Fig. 3: In vivo activity of individual PB^FoxP2 neurons during CO₂ exposure.

GRIN lens was implanted above the injection sites in the PBcl of FoxP2-Cre mice injected with Cre-dependent AAV-GCaMP6s (a) and the calcium activity profiles (ΔF/F) of individual PBcl^Foxp2 neurons in response to the CO₂ were acquired. Representative Ca_i activity of three neurons (b, c), of which two neurons peaked (ΔF/F) at point d, early during the hypercapnia stimulus while activity of the neuron shown in (c) peaked in the later half of hypercapnia stimulus (shown as point e). Two cells (marked by green and yellow arrowheads whose activity profiles are also plotted in green and yellow) shown in (b) had fluorescence that peaked at about 17–19 s after exposure, before the maximal changes in respiration. A third cell (marked by a magenta arrow and activity profile) peaked roughly 50 s after the onset of the CO₂ trial (c), but CO₂ levels were still high. The ΔF/F from nine cells is also plotted during a 30 s trial of 8% CO₂ (with no awakening), shows an overall increase in Ca_i across the population, with most cells showing peaks at the time of maximal respiration (R), but with substantial variability across neurons (f). A heat map of the mean ΔF/F over 4–7 trials (during which animals exposed to 8% CO₂ did not awaken) is shown for all 28 cells in (g) (blue to red: shows low to high ΔF/F).

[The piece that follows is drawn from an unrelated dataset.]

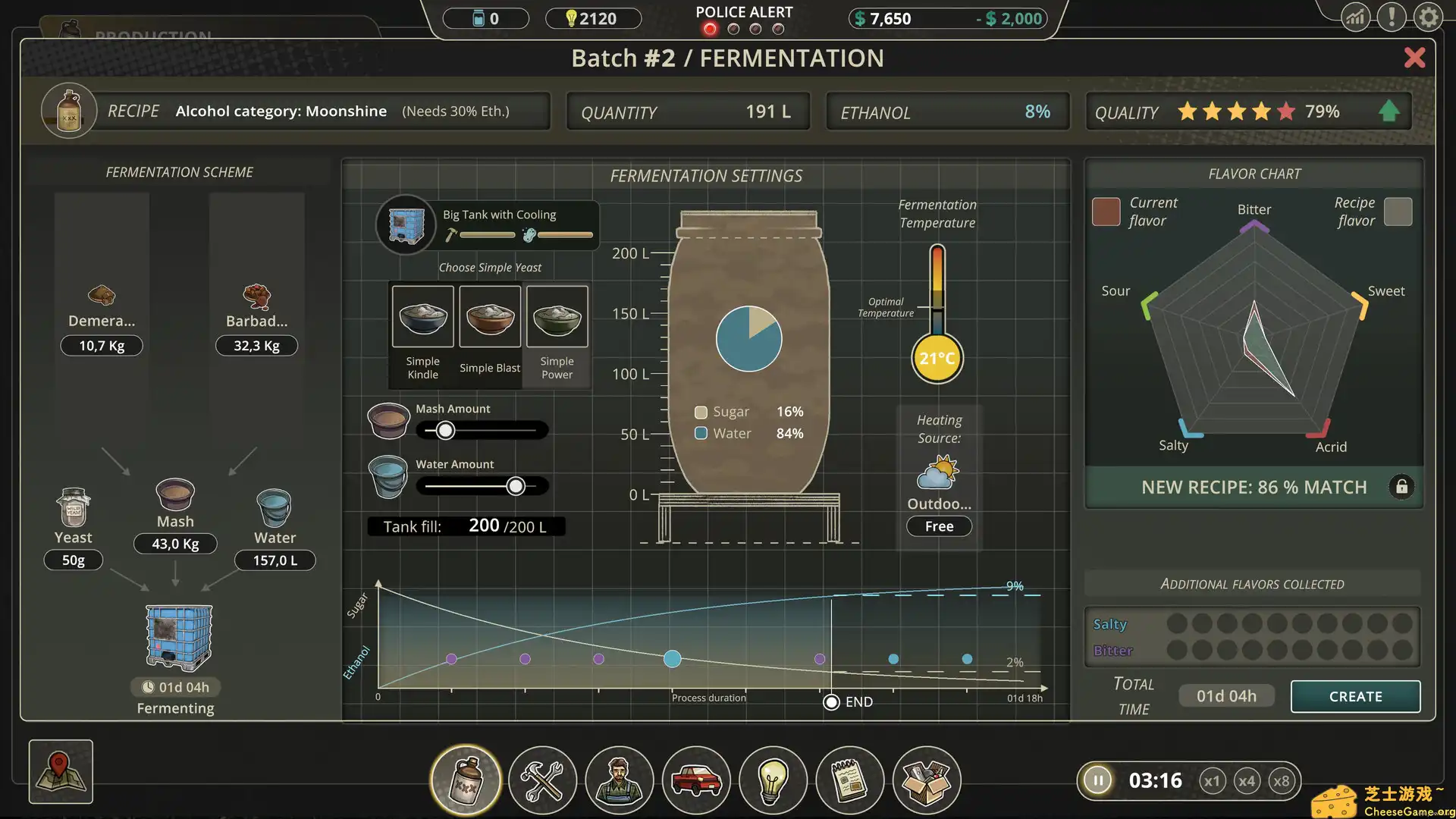Open the supplies box inventory menu
Screen dimensions: 1456x819
pyautogui.click(x=927, y=780)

Note that although the RR and MV summated over these trials (mean ± SEM) increased relatively smoothly (h), the activation of the PBcl^FoxP2 neurons occurred in waves, and of the 17 cells that showed three peaks, ten of them showed second and third peaks that were 17–19 s apart and were synchronous in time after CO₂ exposure, but that not every neuron participated in each wave of excitation. Data in (h) is acquired from n = 3 mice. Source data are provided as a source data file. Two-way ANOVA compared the changes in RR and MV post CO₂ to the Pre-CO₂ baseline, followed by the Holms-Sidak method for multiple comparisons, where ***P < 0.001.